The Texas House, which voted to impeach Paxton in May, alleged that the attorney general repeatedly abused his office by helping a friend, Austin real estate investor Nate Paul, delay foreclosure sales of his properties, investigate and harass enemies and acquire private records about the police investigating him. In return, they charged that Paul provided Paxton’s paramour a job and paid to renovate the attorney general’s Austin home.

Paxton said he was eager to speak over the summer but noted he was barred by a trial gag order imposed by Lt. Gov. Dan Patrick. He accused House impeachment managers of violating the order by leaking damaging information to reporters while he could not reply. He said they also were in touch with Rove, who published an op-ed in the Wall Street Journal predicting Paxton would be convicted.

Paxton said he agreed with Carlson’s characterization that Rove, the architect of Bush’s two gubernatorial and two presidential campaigns, as a “activist liberal working effectively for the Biden administration.” He said Rove’s influence in Texas politics has diminished. He also accused Texans for Lawsuit Reform PAC, which donates to members of the Legislature, of being involved in the behind-the-scenes moves to impeach him — a theme that his defense attorneys floated often during the trial.

“As we have said from the beginning, we did not know about the House investigation of Ken Paxton until the public did, we did not know about the House articles of impeachment until the public did, and we were subject to the Senate’s gag order throughout the trial in the Senate,” said Lucy Nashed, a spokesperson for the group.

Paxton said it was unfair that impeachment automatically suspended him from office before he had a chance to defend himself. He said he supported Patrick’s call to amend the state constitution to make impeachment and removal from office more difficult.

Rove and the House impeachment managers did not immediately respond to requests for comment.
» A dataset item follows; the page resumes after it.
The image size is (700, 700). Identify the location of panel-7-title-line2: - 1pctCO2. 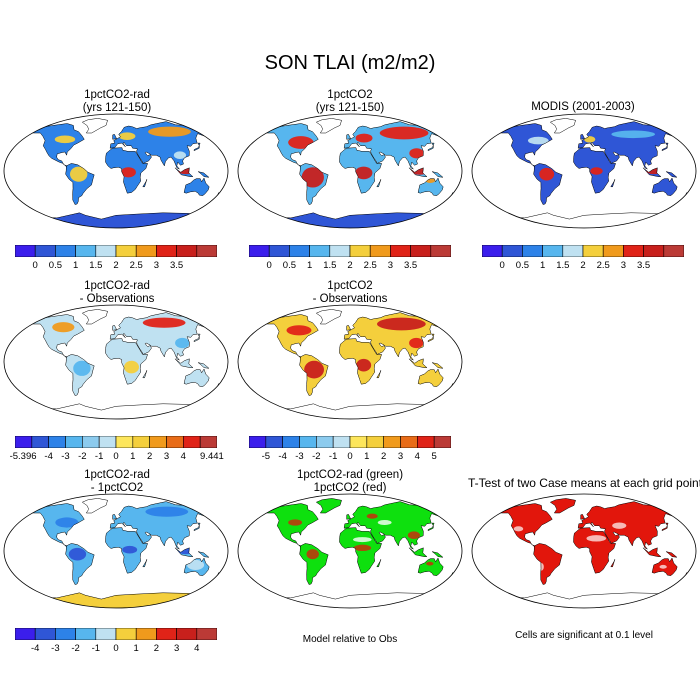
(117, 488).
Paxton lampooned the House impeachment process, which played out publicly in less than a week during the end of the legislative session, as rushed and flawed. He claimed that the House Committee on General Investigating, which began its probe into the attorney general secretly in March, hid the investigation from one of its three Republican members until May.

Paxton accused Phelan of presiding over the House while drunk this spring, a charge he first made when the investigative committee announced he was under investigation. Carlson played a widely circulated clip of the speaker slurring his words during a late-night session, and then suggested Phelan has an alcohol addiction. A spokesperson for Phelan declined comment.

Paxton’s criticism of the Court of Criminal Appeals was rooted in the justices’ ruling last year that the attorney general cannot unilaterally prosecute voter fraud, one of his top priorities. Instead, the agency can do so only at the request of local district attorneys.

“We prosecuted voter fraud, and we had plenty of it, and now, guess what? There’s no prosecution of voter fraud,” Paxton said

There is no evidence of widespread election fraud in Texas, though election integrity has been a priority of many Republican elected officials. An audit of the 2020 election in four of the largest counties confirmed the election was secure.

With the trial behind him, Paxton said he was eager to get back to work."I'm re-energized to do the things the voters sent me to do,” he said.